(08-20-2023, 01:01 PM)ijmorlan Wrote:(08-18-2023, 09:46 PM)bravado Wrote: The Strong Towns approach says that you should stop building infrastructure before the destination exists. You need people to start using and paying for the service, otherwise you're just making new financial boondoggles. It should not need to be said that transit should go where people are, not where they will/might be.
Wait a minute. Isn’t the problem that we always build motor vehicle infrastructure as if people are going to use it, but we only build transit infrastructure as a last resort? Seems to me we need to build our new subdivisions to be transit-oriented.
Also it would be weird to build transit only when the destination exists unless the same applies to road construction.

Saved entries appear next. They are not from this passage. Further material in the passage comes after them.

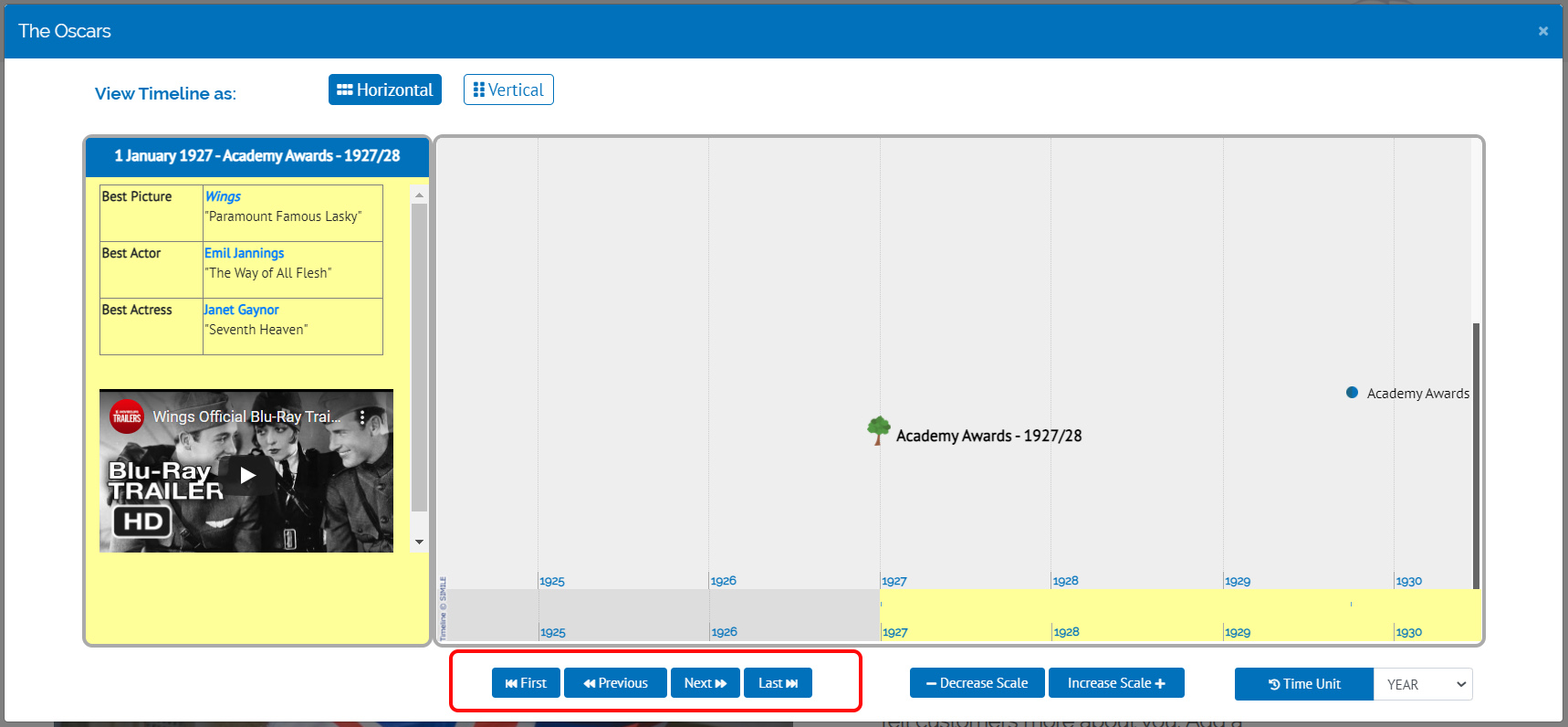Decrease the timeline scale
Image resolution: width=1568 pixels, height=727 pixels.
(977, 683)
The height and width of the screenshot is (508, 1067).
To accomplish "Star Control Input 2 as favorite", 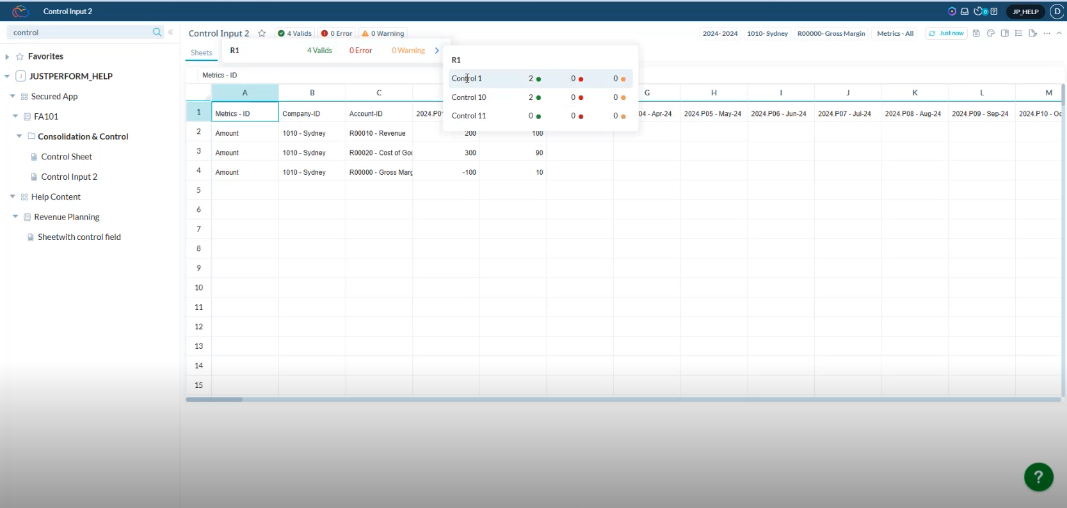I will (x=262, y=33).
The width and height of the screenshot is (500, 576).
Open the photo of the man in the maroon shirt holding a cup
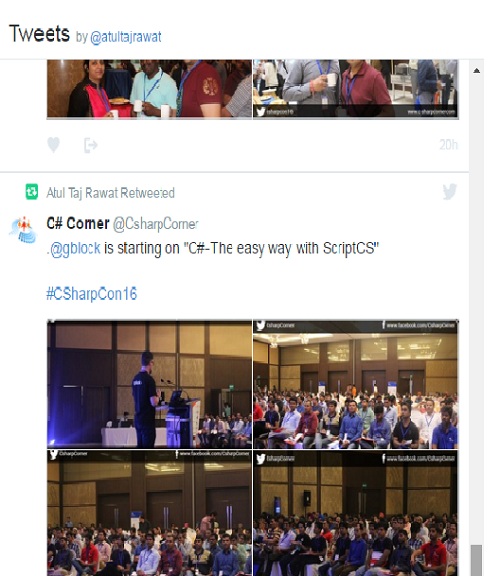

Absolutely - but the destination that you’re building both roads and transit to should be appropriately dense to pay for the infrastructure. No more building 4 lane stroads (or trains) to an empty field and waiting 20 years. There’s no plan in place now to upzone my neighbourhood so the train should not go there until those plans are (at least) started. Financially smart areas should be rewarded and financially insolvent places ‘punished’. We keep planning cities by spending it all up front and then waiting for everything to fill in and wonder why we’re broke and inflexible. Natural cities develop in increments over time, not in huge expensive chunks..
Transit and roads can both be boondoggles… it’s just that we’re more used to roads unfairly getting a pass.